Copy the listing below verbatim, line for line.

==== Provided entries ====

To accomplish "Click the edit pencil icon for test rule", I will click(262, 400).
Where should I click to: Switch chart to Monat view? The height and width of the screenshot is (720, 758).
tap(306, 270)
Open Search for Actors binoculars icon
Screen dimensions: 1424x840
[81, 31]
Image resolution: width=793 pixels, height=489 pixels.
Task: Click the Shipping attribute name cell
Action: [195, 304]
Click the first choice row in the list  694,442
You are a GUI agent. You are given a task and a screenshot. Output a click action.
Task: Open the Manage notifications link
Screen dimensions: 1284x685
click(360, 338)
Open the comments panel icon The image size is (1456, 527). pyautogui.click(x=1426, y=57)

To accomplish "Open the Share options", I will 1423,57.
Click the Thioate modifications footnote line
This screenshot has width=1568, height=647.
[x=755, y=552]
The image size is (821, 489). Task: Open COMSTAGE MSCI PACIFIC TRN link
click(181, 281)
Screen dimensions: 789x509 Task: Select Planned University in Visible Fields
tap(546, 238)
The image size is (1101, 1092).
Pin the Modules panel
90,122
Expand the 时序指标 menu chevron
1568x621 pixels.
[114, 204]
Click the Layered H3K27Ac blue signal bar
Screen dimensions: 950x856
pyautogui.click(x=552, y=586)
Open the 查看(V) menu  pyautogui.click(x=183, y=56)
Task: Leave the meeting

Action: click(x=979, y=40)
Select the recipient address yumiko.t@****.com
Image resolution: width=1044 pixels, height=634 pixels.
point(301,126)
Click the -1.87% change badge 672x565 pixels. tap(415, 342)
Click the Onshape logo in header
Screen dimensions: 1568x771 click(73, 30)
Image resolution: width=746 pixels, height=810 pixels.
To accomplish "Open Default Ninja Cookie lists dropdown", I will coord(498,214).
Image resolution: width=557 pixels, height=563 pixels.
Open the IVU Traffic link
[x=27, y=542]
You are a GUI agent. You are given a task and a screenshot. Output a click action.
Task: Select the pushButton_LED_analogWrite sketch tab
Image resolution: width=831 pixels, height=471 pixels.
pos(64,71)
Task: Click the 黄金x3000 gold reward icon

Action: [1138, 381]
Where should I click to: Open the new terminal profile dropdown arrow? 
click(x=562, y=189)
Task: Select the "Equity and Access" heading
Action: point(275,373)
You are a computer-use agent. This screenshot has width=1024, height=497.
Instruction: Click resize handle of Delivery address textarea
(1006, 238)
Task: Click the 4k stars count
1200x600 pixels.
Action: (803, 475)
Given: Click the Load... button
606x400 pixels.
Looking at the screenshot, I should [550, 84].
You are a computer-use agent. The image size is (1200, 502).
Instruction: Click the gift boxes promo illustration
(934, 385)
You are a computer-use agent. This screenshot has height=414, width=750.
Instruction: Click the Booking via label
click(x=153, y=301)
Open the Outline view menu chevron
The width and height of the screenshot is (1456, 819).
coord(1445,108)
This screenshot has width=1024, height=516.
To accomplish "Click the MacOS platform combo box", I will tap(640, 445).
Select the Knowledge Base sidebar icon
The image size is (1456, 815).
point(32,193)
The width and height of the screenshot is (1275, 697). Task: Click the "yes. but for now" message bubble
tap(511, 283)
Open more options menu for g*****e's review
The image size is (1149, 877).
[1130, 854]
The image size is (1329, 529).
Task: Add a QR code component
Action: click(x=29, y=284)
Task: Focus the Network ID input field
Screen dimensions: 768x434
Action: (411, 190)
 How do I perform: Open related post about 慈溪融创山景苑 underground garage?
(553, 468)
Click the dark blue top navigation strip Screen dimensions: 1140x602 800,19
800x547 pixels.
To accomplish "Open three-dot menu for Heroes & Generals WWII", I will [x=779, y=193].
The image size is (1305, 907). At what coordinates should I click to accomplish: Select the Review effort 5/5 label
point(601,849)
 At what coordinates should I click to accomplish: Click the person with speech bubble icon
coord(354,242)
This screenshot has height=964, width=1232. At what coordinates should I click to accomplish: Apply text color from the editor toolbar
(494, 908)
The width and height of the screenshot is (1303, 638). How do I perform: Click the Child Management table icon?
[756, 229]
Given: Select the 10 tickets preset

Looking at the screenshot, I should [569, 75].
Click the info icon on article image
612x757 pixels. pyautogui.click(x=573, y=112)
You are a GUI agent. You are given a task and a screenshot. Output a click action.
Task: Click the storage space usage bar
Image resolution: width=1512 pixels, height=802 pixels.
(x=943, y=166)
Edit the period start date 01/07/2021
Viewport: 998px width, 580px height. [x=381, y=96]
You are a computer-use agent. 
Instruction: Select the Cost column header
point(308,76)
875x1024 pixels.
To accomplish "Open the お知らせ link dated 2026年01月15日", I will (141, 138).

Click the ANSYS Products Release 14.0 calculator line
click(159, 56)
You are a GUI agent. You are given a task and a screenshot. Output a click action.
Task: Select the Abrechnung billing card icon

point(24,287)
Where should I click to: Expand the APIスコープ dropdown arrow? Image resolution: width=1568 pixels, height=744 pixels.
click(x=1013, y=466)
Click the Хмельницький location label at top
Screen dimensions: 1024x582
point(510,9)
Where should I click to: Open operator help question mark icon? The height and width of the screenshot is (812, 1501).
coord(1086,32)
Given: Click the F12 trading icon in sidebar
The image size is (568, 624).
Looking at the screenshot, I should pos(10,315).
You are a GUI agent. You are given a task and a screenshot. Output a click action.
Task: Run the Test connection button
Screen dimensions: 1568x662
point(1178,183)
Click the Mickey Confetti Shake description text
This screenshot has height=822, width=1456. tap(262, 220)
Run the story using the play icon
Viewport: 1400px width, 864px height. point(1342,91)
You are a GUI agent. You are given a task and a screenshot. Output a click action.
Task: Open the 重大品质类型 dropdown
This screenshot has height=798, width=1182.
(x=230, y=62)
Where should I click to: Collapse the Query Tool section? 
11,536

====

Completed exercise
To accomplish "Click the edit pencil icon for test rule", I will click(262, 400).
Where should I click to: Switch chart to Monat view? The height and width of the screenshot is (720, 758).
tap(306, 270)
Open Search for Actors binoculars icon
Screen dimensions: 1424x840
[81, 31]
Image resolution: width=793 pixels, height=489 pixels.
Task: Click the Shipping attribute name cell
Action: [195, 304]
Click the first choice row in the list  694,442
You are a GUI agent. You are given a task and a screenshot. Output a click action.
Task: Open the Manage notifications link
Screen dimensions: 1284x685
click(360, 338)
Open the comments panel icon The image size is (1456, 527). pyautogui.click(x=1426, y=57)

To accomplish "Open the Share options", I will 1423,57.
Click the Thioate modifications footnote line
This screenshot has width=1568, height=647.
[x=755, y=552]
The image size is (821, 489). Task: Open COMSTAGE MSCI PACIFIC TRN link
click(181, 281)
Screen dimensions: 789x509 Task: Select Planned University in Visible Fields
tap(546, 238)
The image size is (1101, 1092).
Pin the Modules panel
90,122
Expand the 时序指标 menu chevron
1568x621 pixels.
[114, 204]
Click the Layered H3K27Ac blue signal bar
Screen dimensions: 950x856
pyautogui.click(x=552, y=586)
Open the 查看(V) menu  pyautogui.click(x=183, y=56)
Task: Leave the meeting

Action: click(x=979, y=40)
Select the recipient address yumiko.t@****.com
Image resolution: width=1044 pixels, height=634 pixels.
point(301,126)
Click the -1.87% change badge 672x565 pixels. tap(415, 342)
Click the Onshape logo in header
Screen dimensions: 1568x771 click(73, 30)
Image resolution: width=746 pixels, height=810 pixels.
To accomplish "Open Default Ninja Cookie lists dropdown", I will coord(498,214).
Image resolution: width=557 pixels, height=563 pixels.
Open the IVU Traffic link
[x=27, y=542]
You are a GUI agent. You are given a task and a screenshot. Output a click action.
Task: Select the pushButton_LED_analogWrite sketch tab
Image resolution: width=831 pixels, height=471 pixels.
pos(64,71)
Task: Click the 黄金x3000 gold reward icon

Action: [1138, 381]
Where should I click to: Open the new terminal profile dropdown arrow? 
click(x=562, y=189)
Task: Select the "Equity and Access" heading
Action: point(275,373)
You are a computer-use agent. This screenshot has width=1024, height=497.
Instruction: Click resize handle of Delivery address textarea
(1006, 238)
Task: Click the 4k stars count
1200x600 pixels.
Action: (803, 475)
Given: Click the Load... button
606x400 pixels.
Looking at the screenshot, I should [550, 84].
You are a computer-use agent. The image size is (1200, 502).
Instruction: Click the gift boxes promo illustration
(934, 385)
You are a computer-use agent. This screenshot has height=414, width=750.
Instruction: Click the Booking via label
click(x=153, y=301)
Open the Outline view menu chevron
The width and height of the screenshot is (1456, 819).
coord(1445,108)
This screenshot has width=1024, height=516.
To accomplish "Click the MacOS platform combo box", I will tap(640, 445).
Select the Knowledge Base sidebar icon
The image size is (1456, 815).
point(32,193)
The width and height of the screenshot is (1275, 697). Task: Click the "yes. but for now" message bubble
tap(511, 283)
Open more options menu for g*****e's review
The image size is (1149, 877).
[1130, 854]
The image size is (1329, 529).
Task: Add a QR code component
Action: click(x=29, y=284)
Task: Focus the Network ID input field
Screen dimensions: 768x434
Action: (411, 190)
 How do I perform: Open related post about 慈溪融创山景苑 underground garage?
(553, 468)
Click the dark blue top navigation strip Screen dimensions: 1140x602 800,19
800x547 pixels.
To accomplish "Open three-dot menu for Heroes & Generals WWII", I will [x=779, y=193].
The image size is (1305, 907). At what coordinates should I click to accomplish: Select the Review effort 5/5 label
point(601,849)
 At what coordinates should I click to accomplish: Click the person with speech bubble icon
coord(354,242)
This screenshot has height=964, width=1232. At what coordinates should I click to accomplish: Apply text color from the editor toolbar
(494, 908)
The width and height of the screenshot is (1303, 638). How do I perform: Click the Child Management table icon?
[756, 229]
Given: Select the 10 tickets preset

Looking at the screenshot, I should [569, 75].
Click the info icon on article image
612x757 pixels. pyautogui.click(x=573, y=112)
You are a GUI agent. You are given a task and a screenshot. Output a click action.
Task: Click the storage space usage bar
Image resolution: width=1512 pixels, height=802 pixels.
(x=943, y=166)
Edit the period start date 01/07/2021
Viewport: 998px width, 580px height. [x=381, y=96]
You are a computer-use agent. 
Instruction: Select the Cost column header
point(308,76)
875x1024 pixels.
To accomplish "Open the お知らせ link dated 2026年01月15日", I will (141, 138).

Click the ANSYS Products Release 14.0 calculator line
click(159, 56)
You are a GUI agent. You are given a task and a screenshot. Output a click action.
Task: Select the Abrechnung billing card icon

point(24,287)
Where should I click to: Expand the APIスコープ dropdown arrow? Image resolution: width=1568 pixels, height=744 pixels.
click(x=1013, y=466)
Click the Хмельницький location label at top
Screen dimensions: 1024x582
point(510,9)
Where should I click to: Open operator help question mark icon? The height and width of the screenshot is (812, 1501).
coord(1086,32)
Given: Click the F12 trading icon in sidebar
The image size is (568, 624).
Looking at the screenshot, I should pos(10,315).
You are a GUI agent. You are given a task and a screenshot. Output a click action.
Task: Run the Test connection button
Screen dimensions: 1568x662
point(1178,183)
Click the Mickey Confetti Shake description text
This screenshot has height=822, width=1456. tap(262, 220)
Run the story using the play icon
Viewport: 1400px width, 864px height. point(1342,91)
You are a GUI agent. You are given a task and a screenshot. Output a click action.
Task: Open the 重大品质类型 dropdown
This screenshot has height=798, width=1182.
(x=230, y=62)
Where should I click to: Collapse the Query Tool section? 
11,536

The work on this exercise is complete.